The military operations in Pakistan's tribal territory along the border with Afghanistan continue, at the behest of the United States, behind a smoke screen. It is a no go area for newsmen or independent observers. The only source of casualties is Pakistan army's information bureau known as the Inter-Services Public Relations (ISPR).
Pakistan is paid by the US for its military operations from the Coalition Support Fund. According to Blumberg News, as of 2013, the U.S. had paid Pakistan $11 billion out of the Pentagon's coalition support fund budget as reimbursement for Pakistan's military efforts aiding U.S. counterterrorism operations. Pakistan received a $370 million installment from this fund in October last. The US Congress recently extended the Coalition Support Fund for Pakistan for a year. Pakistan will receive $300 million during fiscal year 2015 for its operations in the tribal territories.
The brutal military operation has created a huge humanitarian problem. It displaced three million people from North Waziristan Agency (NWA) after the launch of Operation Zarb-e-Azb on June 15. These people are living in very bad condition. Recently, two IDPs were killed and several others injured in Bannu when police opened fire on the IDPs on ration distribution.

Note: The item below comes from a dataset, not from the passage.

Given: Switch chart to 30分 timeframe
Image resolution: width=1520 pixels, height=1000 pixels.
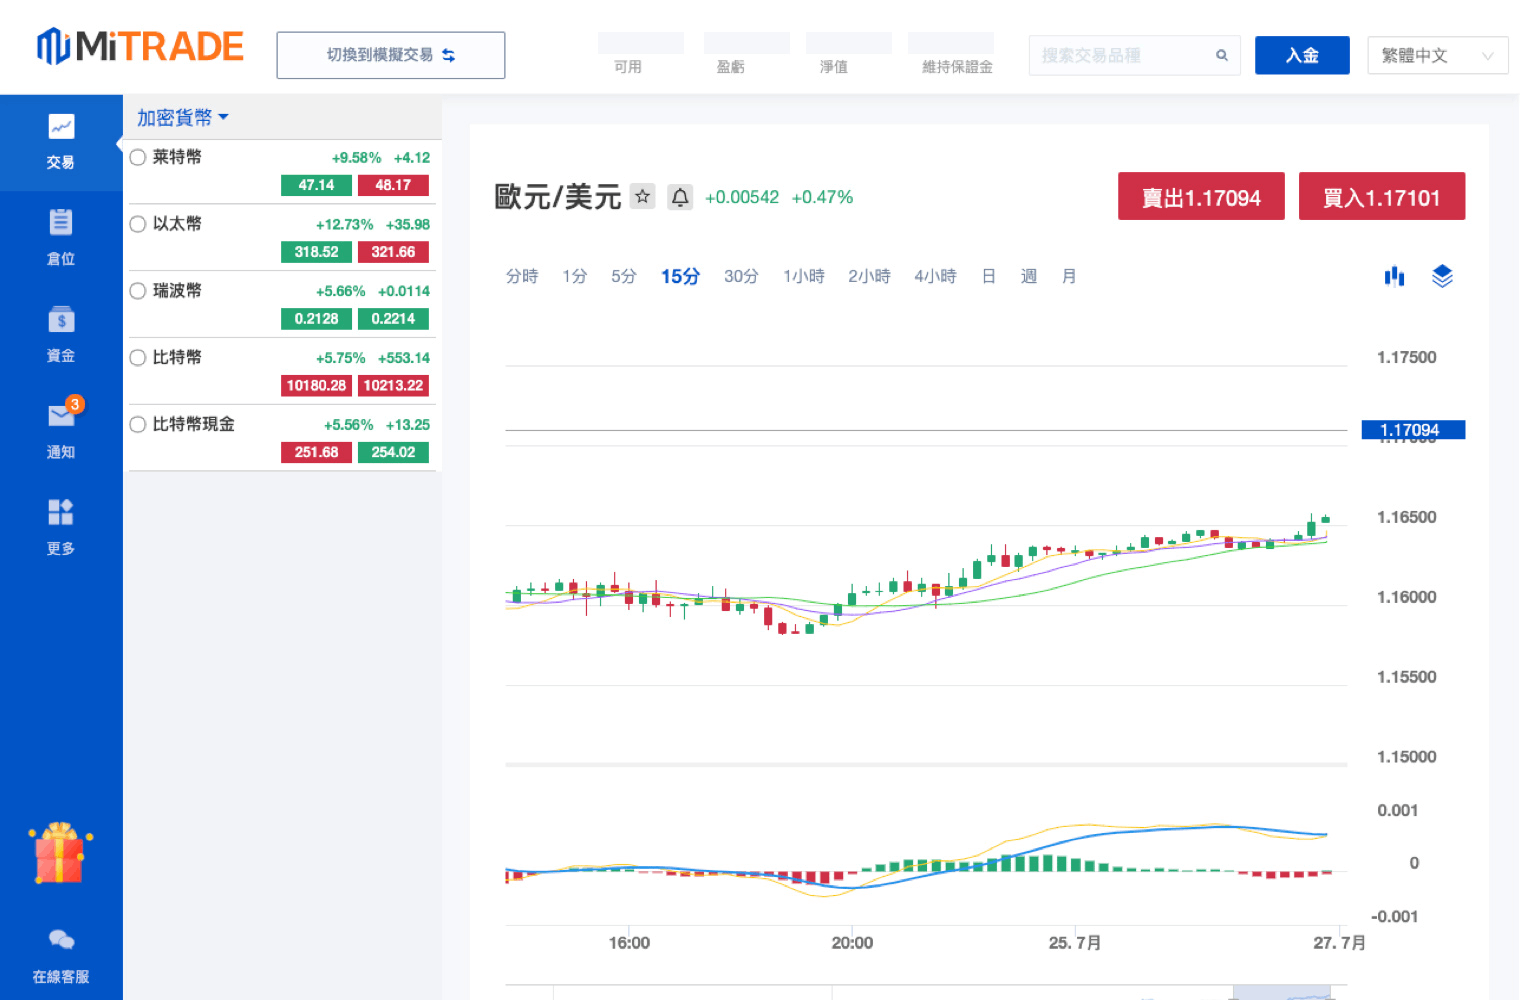Looking at the screenshot, I should (x=741, y=276).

August last, Pakistan Awami Party Senator Afrasiab Khattak raised the specter of East Pakistan debacle while talking about the plight of the tens of thousands of tribesmen displaced by the ongoing military operation in North Waziristan Agency. "Like the people of Bengal [erstwhile East Pakistan], the people of Khyber Pakhtunkhwa can also demand a separate state if the government doesn't pay attention to their needs," he said while speaking in the Senate.
Ironically, the tragic attack on Peshawar school coincided with the 43rd commemoration of the surrender of Pakistan Army in East Pakistan which became Bangladesh a day later, on December 17, 1971. Over 90,000 Pakistani troops surrendered to the Indian forces backing the Bangali guerrillas who were fighting the Pakistan Army for independence because of political maneuvering, social injustices and economic deprivation by the ruling elite of West Pakistan.